Con su añorado programa de radio, Gomaespuma, los muy periodistas Guillermo Fesser y Juan Luis Cano marcaron una nueva forma de informar, divertir y despertarnos. En 2007 se apearon de las ondas al mudarse Fesser a EEUU, pero han seguido colaborando juntos. Recientemente llevaron al Teatro Calderón Nadie sabe nada, un espectáculo en el que repasaban sus tres décadas juntos. Los entrevistamos por primera vez en el tercer número de El Duende, a finales de 1998.

¿Nos felicitáis por nuestro cumpleaños? Guillermo (G):Claro. Os mandamos una felicitación muy felicitosa, estamos muy contentos de estar felices, enhorabuena por el esfuerzo de estos quince años. Juan Luis (JL):Espero que por lo menos estéis otros treinta… ¡Pero cobrad la revista!

Lo que también es gratis para el espectador es vuestra querida radio (menos la pública). ¿Cómo la veis en estos últimos años? G:Creo que la radio ha tenido una evolución muy triste hacia las fórmulas. Se ha valorado mejor que 45 personas escogidas al azar en la calle indiquen qué canciones merecen pincharse a que las seleccione un periodista. Pero lo que ocurre en Estados Unidos se repite después aquí, y allí ya se está invirtiendo esa tendencia. El Kiss FM estadounidense ya empieza a incluir a periodistas contextualizando las canciones y dándole personalidad a cada hora en antena. Y es que la gente reclama información. Y en cuanto a los medios online, la gente ya no paga por las noticias, lo cual me parece bien porque las puede encontrar en cualquier lado, pero sí paga por la opinión.The New York Times no sobrevive porque dé una noticia de Obama, eso lo hace Google News; sobrevive porque hay alguien con criterio, por ejemplo Kurgman, interpretando la realidad.

Alguna anécdota... JL:  Digna de recordar fue cuando nos pilló en Jerusalén el estallido de la última Intifada. Empezamos a oír ruido y pensamos que estaban de fiesta. Y eran tiros… Y en Tel Aviv, fuimos a entrevistar a Ehud Barak un mes de diciembre. Por aquel entonces, había un anuncio en la tele que decía: “Hola soy Edu, feliz Navidad”. Lo grabamos diciendo: “Hola, soy Ehud, feliz Navidad”. Y lo hizo, y lo utilizamos como indicativo todas las navidades.
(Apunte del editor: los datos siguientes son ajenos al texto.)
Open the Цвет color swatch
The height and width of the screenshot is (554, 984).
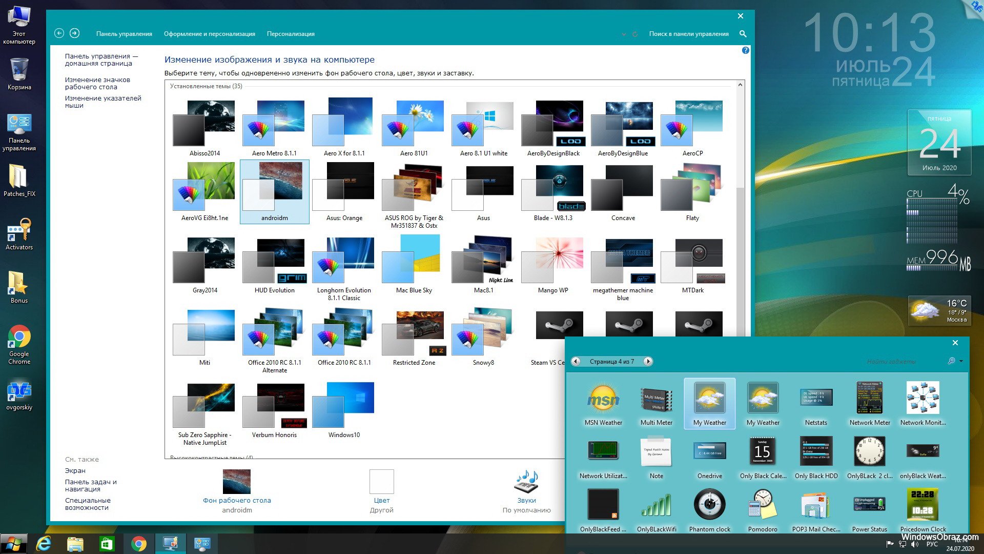[x=381, y=482]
¿Os censuráis mutuamente? G:Yo, cuando Juan Luis dice alguna inconveniencia, no le río la gracia para que no siga. Hemos tenido muchísima suerte de ser dos, porque hemos podido compartir tanto el éxito como los momentos lamentables. Ver un amanecer solo no tiene la misma gracia que verlo acompañado. Ser pareja tiene grandísimas ventajas.

¿Habéis cabreado a algún personaje público? JL:Probablemente. Pero tampoco creas que nosotros perseguimos el comentario crispante. Hemos huido de él en nuestro espectáculo Nadie sabe nada, porque la gente pagaba un dinero por venir a pasarlo bien, y no nos íbamos a poner a despotricar contra Blesa. Quisimos ser más surrealistas que realistas. Creo que cuando nos divertimos nosotros, lo transmitimos y divertimos así al público.
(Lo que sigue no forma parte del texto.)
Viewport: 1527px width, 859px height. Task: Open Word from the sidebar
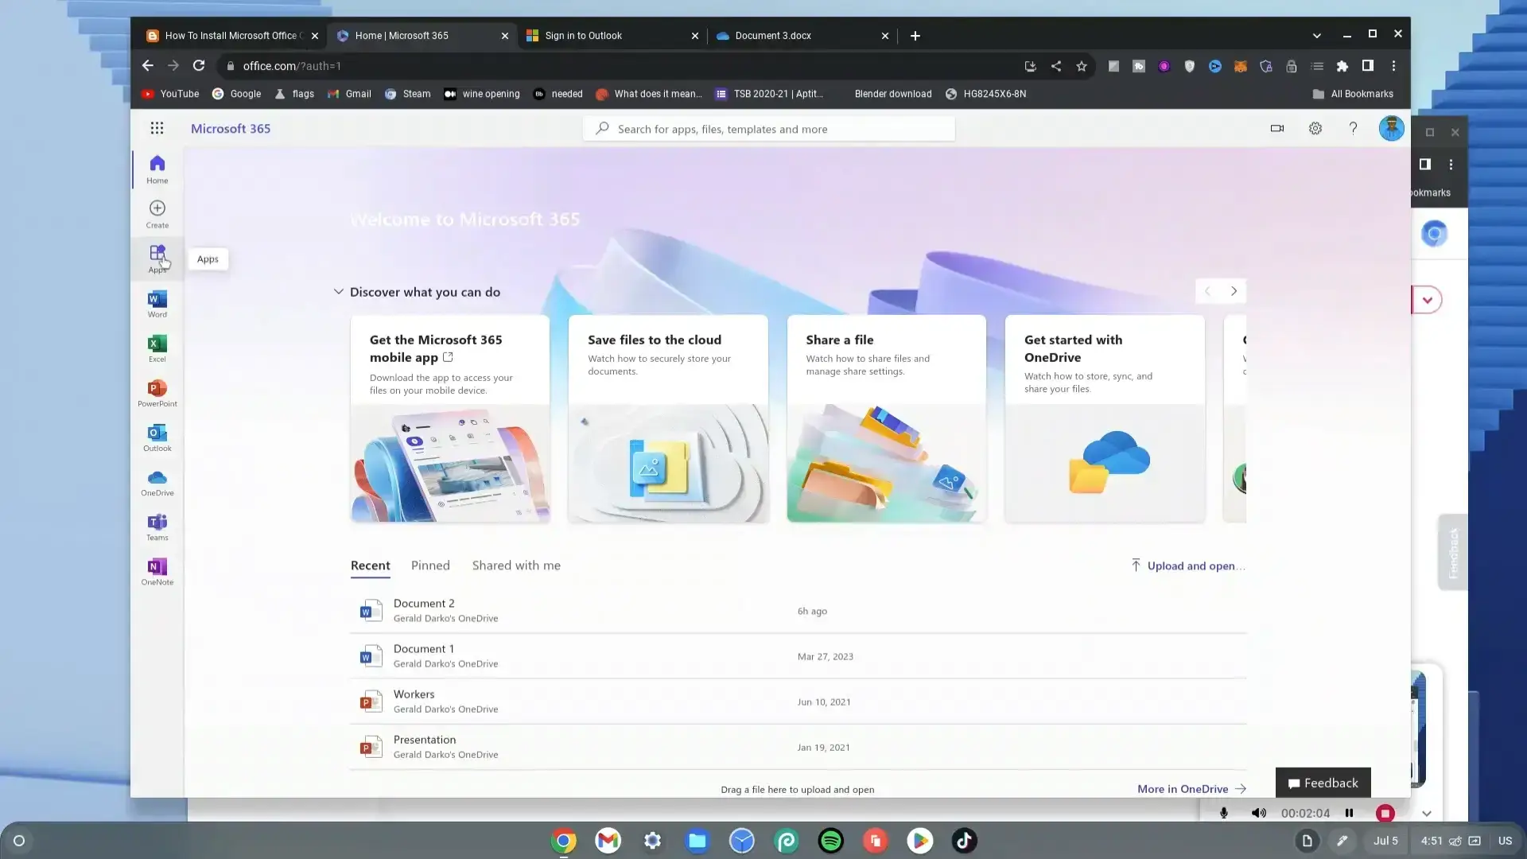click(x=157, y=303)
¿Os podéis quedar también con alguna entrevista? JL:Yo me quedaría con Eduardo Galeano. Es de esos a los que le decías la típica frase de “me quedaría con usted tres horas más”, pero se la decías de corazón. Fuimos a entrevistarlo a Montevideo, y aunque nos habían concedido una hora con él en el café Brasil, un café precioso, estuvimos todo el día e incluso mantuvimos la relación mucho tiempo después. También me quedaría con Enrique Morente, pero porque era amigo mío.

Mira que te gusta cantar, Juan Luis… Y ahora la gente canta menos, ¿no? JL:Uy, no lo dirás por mí. Cantar es maravilloso. Yo canto mucho y de todo: flamenco, copla… Pero Guillermo también canta, lo ha hecho en este espectáculo, lo cual constituyó una novedad.
G:La novedad no ha sido esa, la novedad habría sido que no cantara él. Es muy pesado, fíjate que a su hija le tenía que pagar para que lo escuchara. Dicen que si mueres y vas al cielo te está esperando alguien con arpa, y si vas al infierno, alguien con un acordeón. Y yo añado: con un acordeón y Juan Luis cantando… Es broma, en realidad cantar es lo único que sabe hacer.